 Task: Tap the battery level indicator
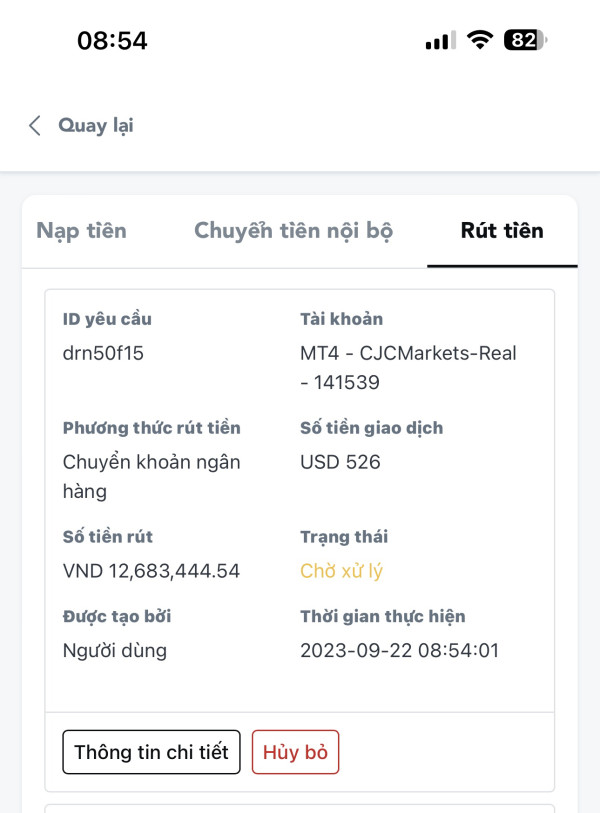point(525,40)
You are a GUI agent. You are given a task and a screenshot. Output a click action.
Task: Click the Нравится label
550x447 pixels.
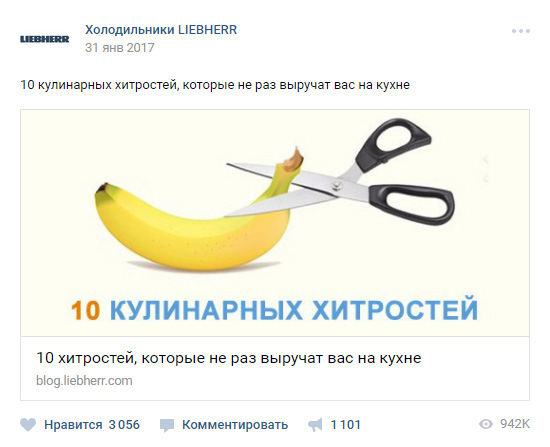[x=73, y=425]
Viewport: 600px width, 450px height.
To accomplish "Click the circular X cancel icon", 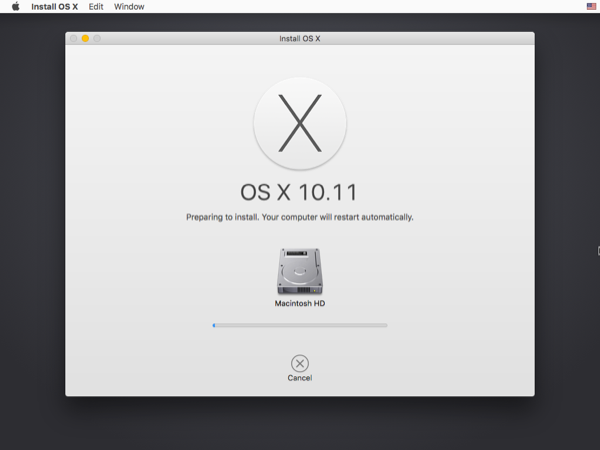I will point(299,363).
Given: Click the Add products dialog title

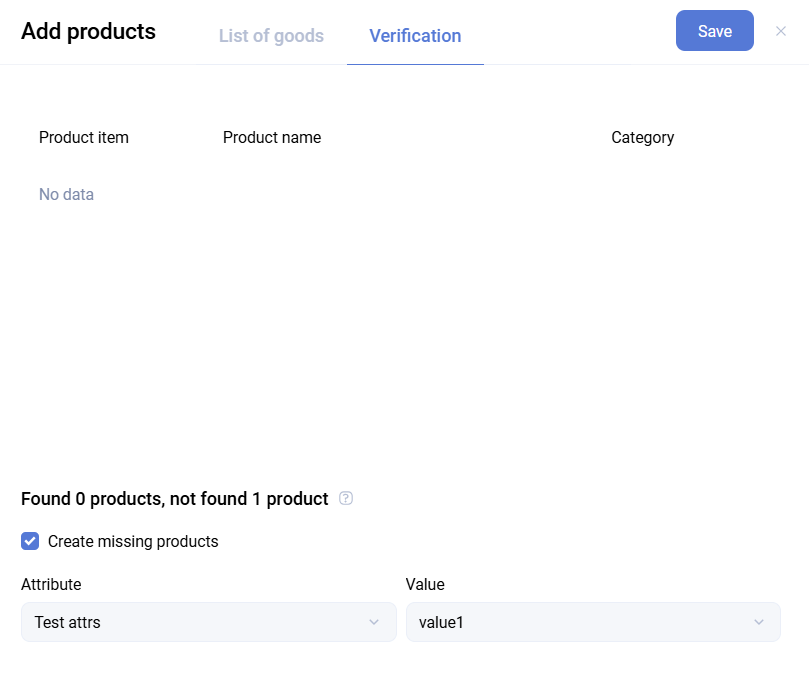Looking at the screenshot, I should tap(88, 32).
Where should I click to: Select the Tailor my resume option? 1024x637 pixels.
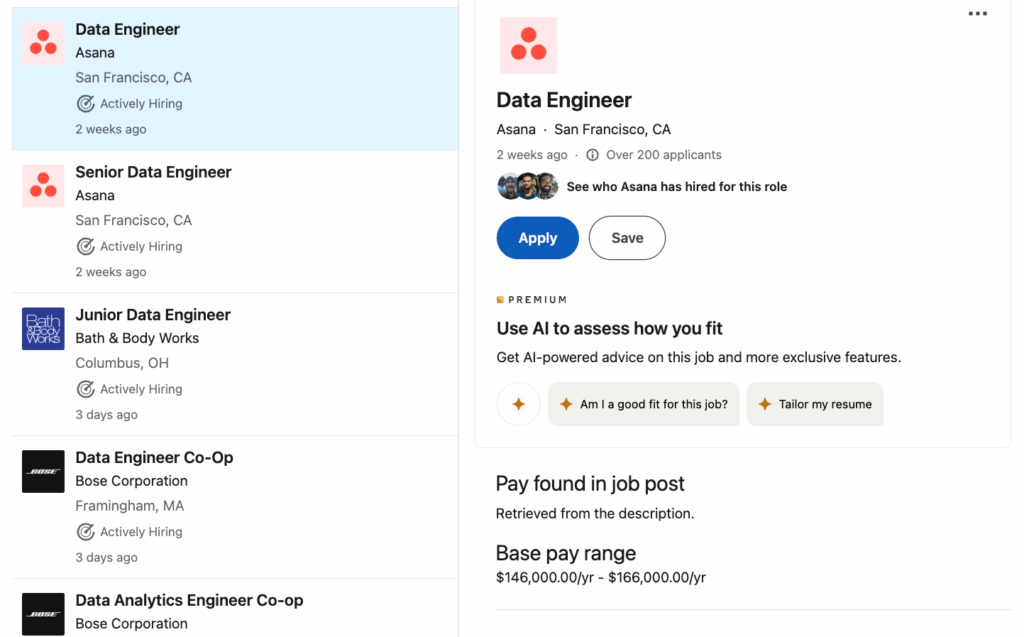815,404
--
Everything from the line holding "Where should I" to the close of the records should be written out exactly, both ends included, with pictures omitted.

Where should I click to: Select the Tailor my resume option? 1024x637 pixels.
815,404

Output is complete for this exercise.